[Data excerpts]
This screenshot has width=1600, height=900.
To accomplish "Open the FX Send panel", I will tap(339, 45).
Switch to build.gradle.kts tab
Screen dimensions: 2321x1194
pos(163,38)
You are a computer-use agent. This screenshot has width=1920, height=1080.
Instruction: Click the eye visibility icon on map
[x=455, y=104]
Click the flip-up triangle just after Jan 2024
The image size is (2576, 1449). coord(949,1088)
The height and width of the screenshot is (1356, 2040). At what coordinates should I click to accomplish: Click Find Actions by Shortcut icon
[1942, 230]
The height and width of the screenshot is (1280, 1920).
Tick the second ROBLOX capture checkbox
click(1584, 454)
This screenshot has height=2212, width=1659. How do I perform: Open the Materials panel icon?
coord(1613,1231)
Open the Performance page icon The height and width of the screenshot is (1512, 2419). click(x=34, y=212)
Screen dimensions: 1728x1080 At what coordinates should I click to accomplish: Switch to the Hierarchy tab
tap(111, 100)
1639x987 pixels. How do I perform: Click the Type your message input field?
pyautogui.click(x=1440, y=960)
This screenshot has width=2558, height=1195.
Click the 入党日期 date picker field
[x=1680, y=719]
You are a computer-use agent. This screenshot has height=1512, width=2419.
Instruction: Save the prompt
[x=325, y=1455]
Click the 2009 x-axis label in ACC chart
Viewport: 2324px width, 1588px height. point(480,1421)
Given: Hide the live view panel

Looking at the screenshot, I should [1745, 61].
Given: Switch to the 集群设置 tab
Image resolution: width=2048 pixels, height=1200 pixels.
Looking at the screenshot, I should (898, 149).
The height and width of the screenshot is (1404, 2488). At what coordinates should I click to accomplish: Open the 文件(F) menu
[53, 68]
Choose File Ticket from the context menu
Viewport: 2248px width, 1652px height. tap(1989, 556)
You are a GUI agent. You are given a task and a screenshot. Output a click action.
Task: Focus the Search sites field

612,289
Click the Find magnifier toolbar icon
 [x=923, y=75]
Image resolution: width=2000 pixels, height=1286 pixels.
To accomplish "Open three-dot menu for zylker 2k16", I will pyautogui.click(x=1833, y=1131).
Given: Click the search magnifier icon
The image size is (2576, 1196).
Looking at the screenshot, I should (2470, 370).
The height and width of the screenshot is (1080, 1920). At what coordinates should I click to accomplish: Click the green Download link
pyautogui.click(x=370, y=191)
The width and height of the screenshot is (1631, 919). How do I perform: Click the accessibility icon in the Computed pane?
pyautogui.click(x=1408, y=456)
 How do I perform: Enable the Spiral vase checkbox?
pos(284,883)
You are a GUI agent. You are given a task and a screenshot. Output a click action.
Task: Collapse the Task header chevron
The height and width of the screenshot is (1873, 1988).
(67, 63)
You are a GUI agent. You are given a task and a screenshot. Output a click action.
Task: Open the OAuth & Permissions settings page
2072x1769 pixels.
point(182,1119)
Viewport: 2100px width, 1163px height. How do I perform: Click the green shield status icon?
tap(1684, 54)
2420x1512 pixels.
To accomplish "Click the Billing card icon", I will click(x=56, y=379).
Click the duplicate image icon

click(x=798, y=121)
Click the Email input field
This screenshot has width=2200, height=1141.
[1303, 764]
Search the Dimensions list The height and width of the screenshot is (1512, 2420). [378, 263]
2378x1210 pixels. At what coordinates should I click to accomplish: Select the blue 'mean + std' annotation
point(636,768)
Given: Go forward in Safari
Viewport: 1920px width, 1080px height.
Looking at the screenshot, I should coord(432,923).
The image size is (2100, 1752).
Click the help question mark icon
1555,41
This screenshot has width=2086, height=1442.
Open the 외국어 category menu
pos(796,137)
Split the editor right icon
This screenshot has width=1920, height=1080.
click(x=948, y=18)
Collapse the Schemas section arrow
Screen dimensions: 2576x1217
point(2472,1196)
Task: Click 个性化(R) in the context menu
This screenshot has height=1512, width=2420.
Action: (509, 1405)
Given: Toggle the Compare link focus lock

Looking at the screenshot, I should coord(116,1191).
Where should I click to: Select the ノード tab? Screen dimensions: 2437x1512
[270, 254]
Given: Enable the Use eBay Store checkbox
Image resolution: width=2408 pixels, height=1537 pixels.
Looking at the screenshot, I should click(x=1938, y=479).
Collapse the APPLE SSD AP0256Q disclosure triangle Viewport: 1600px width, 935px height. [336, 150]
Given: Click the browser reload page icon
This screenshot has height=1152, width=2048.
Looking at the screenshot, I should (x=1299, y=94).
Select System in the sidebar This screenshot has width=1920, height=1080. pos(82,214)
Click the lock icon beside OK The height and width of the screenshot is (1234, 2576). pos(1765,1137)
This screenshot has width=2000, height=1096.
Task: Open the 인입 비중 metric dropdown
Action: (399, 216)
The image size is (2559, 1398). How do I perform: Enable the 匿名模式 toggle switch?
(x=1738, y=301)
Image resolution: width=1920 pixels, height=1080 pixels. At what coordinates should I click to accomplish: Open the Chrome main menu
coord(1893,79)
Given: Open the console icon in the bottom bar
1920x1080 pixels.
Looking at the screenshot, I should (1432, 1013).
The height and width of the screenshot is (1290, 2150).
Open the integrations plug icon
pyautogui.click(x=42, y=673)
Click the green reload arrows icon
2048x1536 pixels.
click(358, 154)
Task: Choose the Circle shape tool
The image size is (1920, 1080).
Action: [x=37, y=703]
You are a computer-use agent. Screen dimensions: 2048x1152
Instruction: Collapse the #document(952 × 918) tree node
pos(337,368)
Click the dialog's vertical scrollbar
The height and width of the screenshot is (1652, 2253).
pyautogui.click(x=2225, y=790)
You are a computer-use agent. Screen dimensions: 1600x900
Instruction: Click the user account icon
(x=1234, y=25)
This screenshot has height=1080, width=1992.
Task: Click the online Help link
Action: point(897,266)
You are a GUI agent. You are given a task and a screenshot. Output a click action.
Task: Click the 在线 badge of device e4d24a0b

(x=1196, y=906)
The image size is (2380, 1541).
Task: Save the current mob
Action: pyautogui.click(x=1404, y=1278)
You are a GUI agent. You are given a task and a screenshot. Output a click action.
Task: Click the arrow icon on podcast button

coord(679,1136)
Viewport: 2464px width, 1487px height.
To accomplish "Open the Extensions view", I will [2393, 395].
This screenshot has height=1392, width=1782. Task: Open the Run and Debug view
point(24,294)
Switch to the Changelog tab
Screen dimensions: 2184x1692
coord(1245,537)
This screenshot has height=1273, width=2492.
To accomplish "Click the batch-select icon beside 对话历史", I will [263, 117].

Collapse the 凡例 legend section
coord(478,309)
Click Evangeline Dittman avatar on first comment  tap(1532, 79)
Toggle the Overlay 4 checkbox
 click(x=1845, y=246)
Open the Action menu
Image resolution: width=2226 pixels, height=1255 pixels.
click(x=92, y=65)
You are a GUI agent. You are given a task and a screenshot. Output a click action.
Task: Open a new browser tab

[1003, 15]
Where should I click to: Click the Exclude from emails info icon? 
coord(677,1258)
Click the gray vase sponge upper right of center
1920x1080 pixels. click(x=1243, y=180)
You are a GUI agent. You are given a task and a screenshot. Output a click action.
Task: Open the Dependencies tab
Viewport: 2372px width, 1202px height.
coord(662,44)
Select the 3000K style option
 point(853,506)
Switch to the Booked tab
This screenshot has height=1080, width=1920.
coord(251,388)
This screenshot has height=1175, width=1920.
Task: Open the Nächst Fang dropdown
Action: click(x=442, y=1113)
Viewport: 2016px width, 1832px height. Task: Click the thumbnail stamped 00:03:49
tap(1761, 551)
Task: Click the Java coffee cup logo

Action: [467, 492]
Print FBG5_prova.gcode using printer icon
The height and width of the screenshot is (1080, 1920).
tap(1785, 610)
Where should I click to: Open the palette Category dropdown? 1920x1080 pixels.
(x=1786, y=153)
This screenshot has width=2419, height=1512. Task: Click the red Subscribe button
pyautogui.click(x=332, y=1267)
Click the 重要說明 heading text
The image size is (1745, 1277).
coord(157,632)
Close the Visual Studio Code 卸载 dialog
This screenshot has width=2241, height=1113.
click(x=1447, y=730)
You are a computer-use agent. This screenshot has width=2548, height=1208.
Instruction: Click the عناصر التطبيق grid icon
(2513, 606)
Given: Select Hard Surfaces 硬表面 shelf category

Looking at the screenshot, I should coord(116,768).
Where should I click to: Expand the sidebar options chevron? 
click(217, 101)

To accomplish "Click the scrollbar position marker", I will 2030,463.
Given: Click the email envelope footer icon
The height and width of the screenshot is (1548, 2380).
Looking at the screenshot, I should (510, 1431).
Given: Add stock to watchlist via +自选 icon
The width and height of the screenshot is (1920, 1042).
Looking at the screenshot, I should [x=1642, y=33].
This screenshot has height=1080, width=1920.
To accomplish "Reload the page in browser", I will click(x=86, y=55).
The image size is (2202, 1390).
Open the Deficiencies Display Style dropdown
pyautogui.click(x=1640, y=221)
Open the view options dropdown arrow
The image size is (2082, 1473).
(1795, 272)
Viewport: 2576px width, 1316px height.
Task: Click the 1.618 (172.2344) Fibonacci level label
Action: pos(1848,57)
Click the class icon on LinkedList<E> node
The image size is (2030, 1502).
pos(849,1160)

• Exercise directions
Go through the entries and return each line where the word "page" appears.

• Response area
Open the Performance page icon The height and width of the screenshot is (1512, 2419). click(x=34, y=212)
Task: Open the OAuth & Permissions settings page
Given: Click the browser reload page icon
To accomplish "Reload the page in browser", I will click(x=86, y=55).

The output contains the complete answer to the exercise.